Return to driving : At all times you need to be able to handle your car in an emergency such as swerve out of the way of a dog or avoid a collision. The hand needs to have full control of the steering wheel and left hand the gear stick. It is probable advisable to delay return to driving for a few days. Everyone is different and you will need to make an informed decision as to whether you can control the car.
Return to work : Everyone has different work environments and it may be wise to seek advice from your surgeon on this. Light desk based activities may resume immediately post surgery but a return to heavy manual labour should be prevented for approximately 4-6 weeks. Premature return to heavy work may cause the tendons and nerve to scar into the released ligament.
Complications
More than 95% of patients are happy with the result. However complications can occur.
There are complications specific to Carpal Tunnel Release and also general complications associated with hand surgery.
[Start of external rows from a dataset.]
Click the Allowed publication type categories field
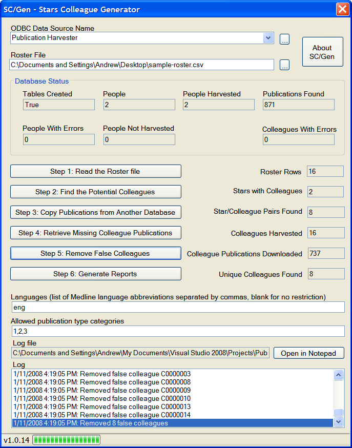The height and width of the screenshot is (448, 352). tap(178, 331)
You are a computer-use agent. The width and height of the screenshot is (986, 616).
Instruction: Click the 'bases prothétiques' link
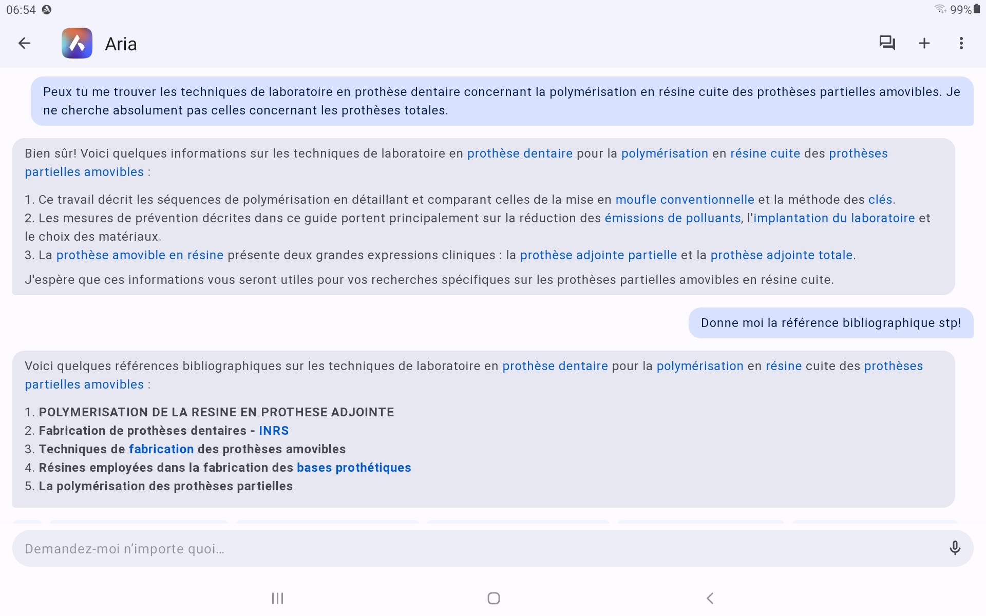(x=354, y=468)
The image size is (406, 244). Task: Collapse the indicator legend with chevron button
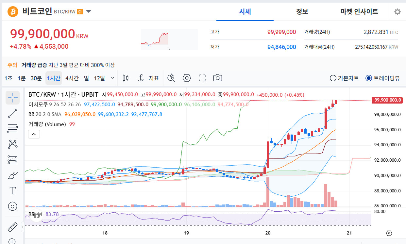pyautogui.click(x=34, y=134)

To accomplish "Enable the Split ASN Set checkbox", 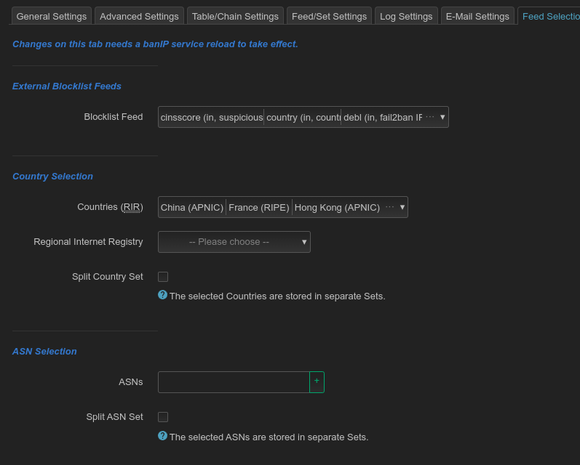I will pos(163,417).
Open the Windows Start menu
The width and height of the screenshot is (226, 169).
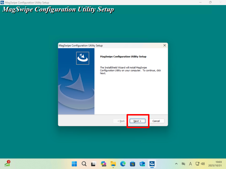[x=74, y=164]
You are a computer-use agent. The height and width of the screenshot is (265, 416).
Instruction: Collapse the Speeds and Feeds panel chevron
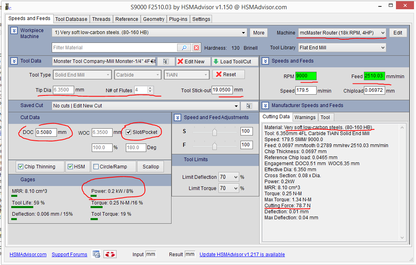[x=265, y=61]
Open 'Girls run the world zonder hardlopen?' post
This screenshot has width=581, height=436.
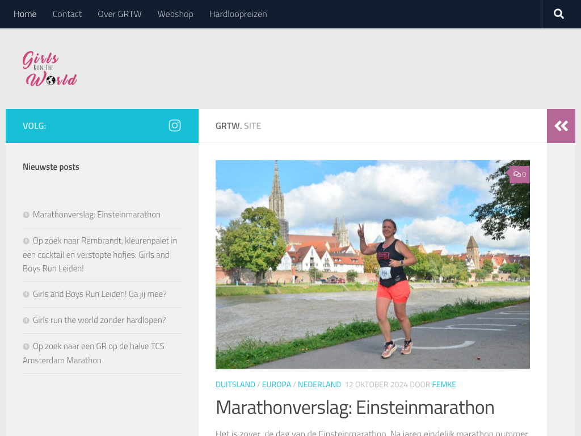tap(99, 320)
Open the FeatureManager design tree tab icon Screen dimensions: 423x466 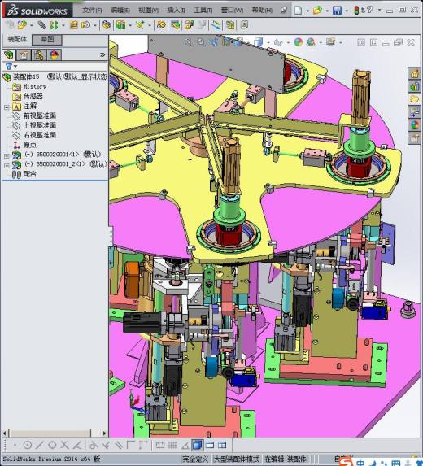9,54
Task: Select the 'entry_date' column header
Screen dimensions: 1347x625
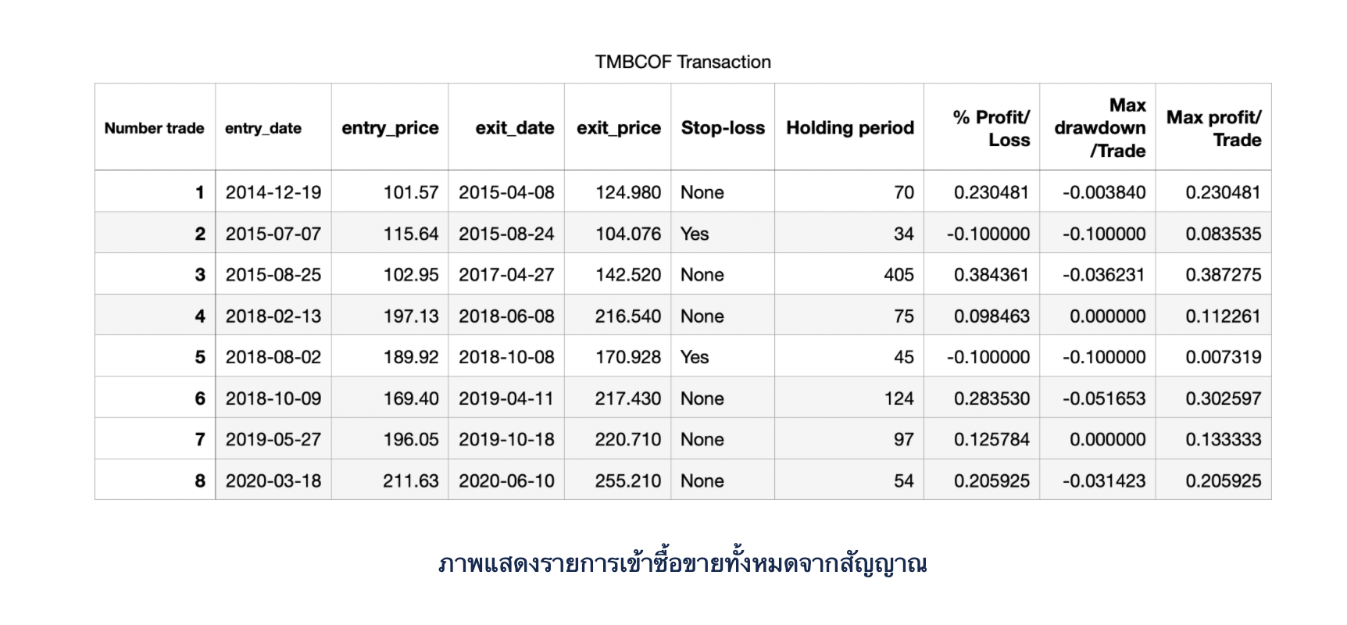Action: (263, 128)
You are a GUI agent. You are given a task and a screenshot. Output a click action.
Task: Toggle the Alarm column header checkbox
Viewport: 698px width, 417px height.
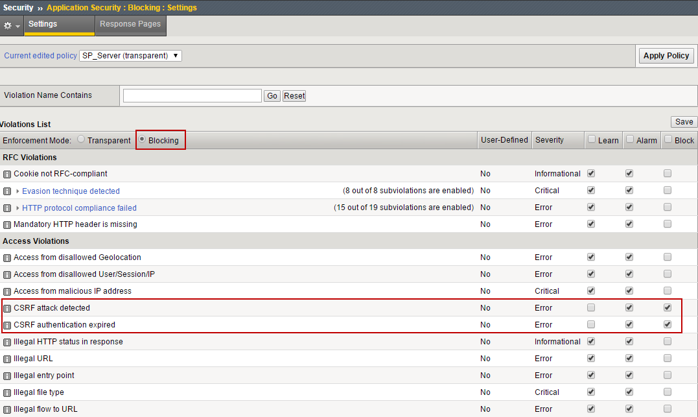(x=629, y=139)
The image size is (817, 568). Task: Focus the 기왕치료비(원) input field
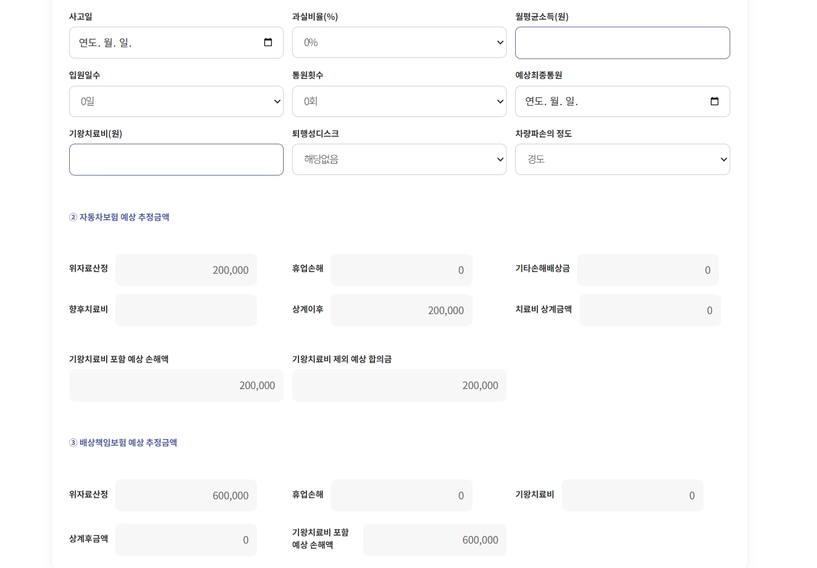(x=176, y=160)
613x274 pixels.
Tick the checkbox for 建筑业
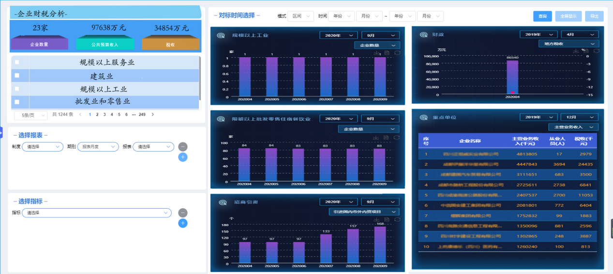coord(17,76)
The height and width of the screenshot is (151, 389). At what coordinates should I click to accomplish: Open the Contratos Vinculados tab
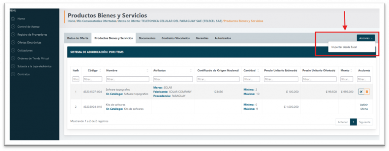coord(176,38)
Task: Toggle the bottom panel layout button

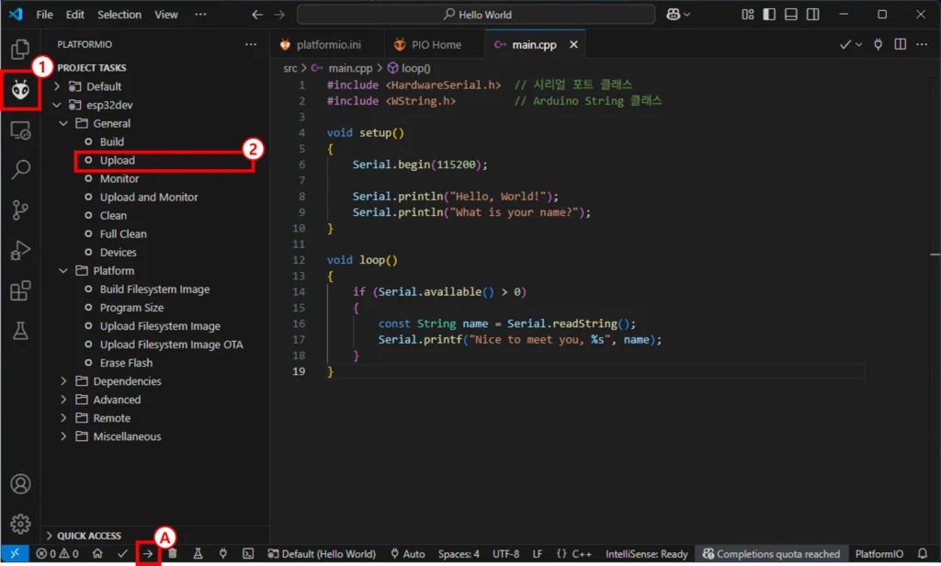Action: pyautogui.click(x=790, y=15)
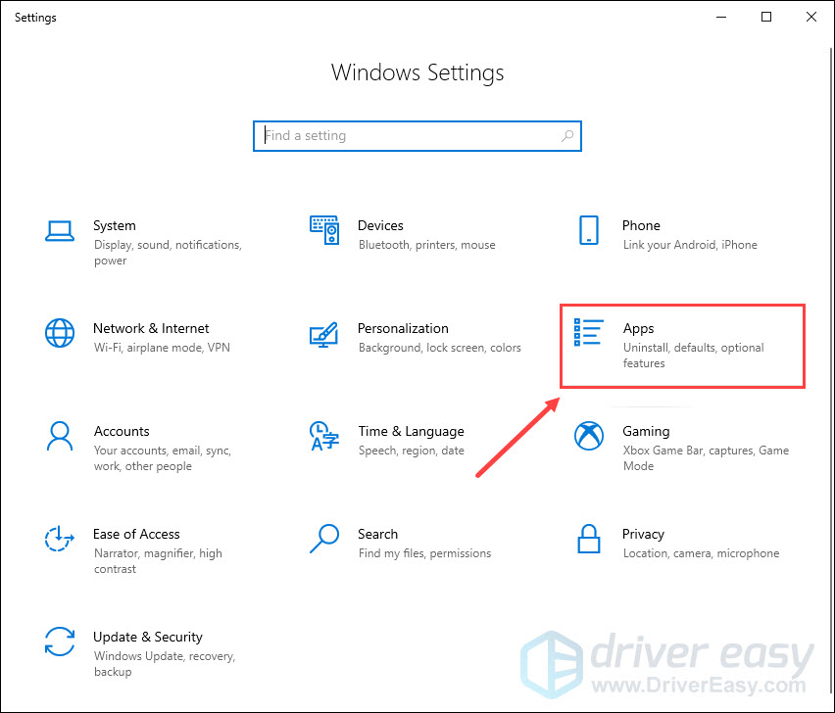835x713 pixels.
Task: Click the 'Time & Language' label
Action: pyautogui.click(x=411, y=431)
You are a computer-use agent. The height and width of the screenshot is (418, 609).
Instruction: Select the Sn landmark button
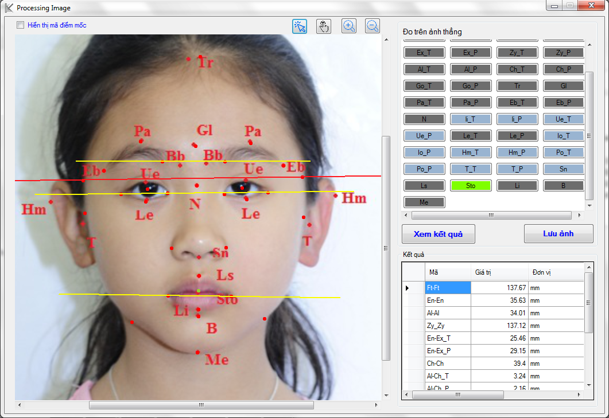(563, 169)

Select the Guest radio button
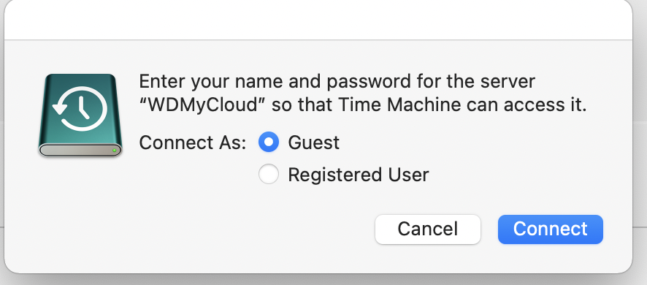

Please look at my general hand complications page by clicking here but also see below for some specific complications
Specific complications:
- Failure to completely resolve the symptoms (approximately 5% - this may be due to chronic scarring of the nerve due to long duration of pre-operative pressure, symptoms suggesting this include muscle wasting and severe numbness.
- Pillar pain (less than 2%), a poorly understood complication with pain on the front of the wrist,
- Numbness in the palm (less than 1%, a small branch of the nerve passes across the skin incision, care must be taken too avoid injury to this).
- Endoscopic - risk of inadequate view and convert to mini open technique.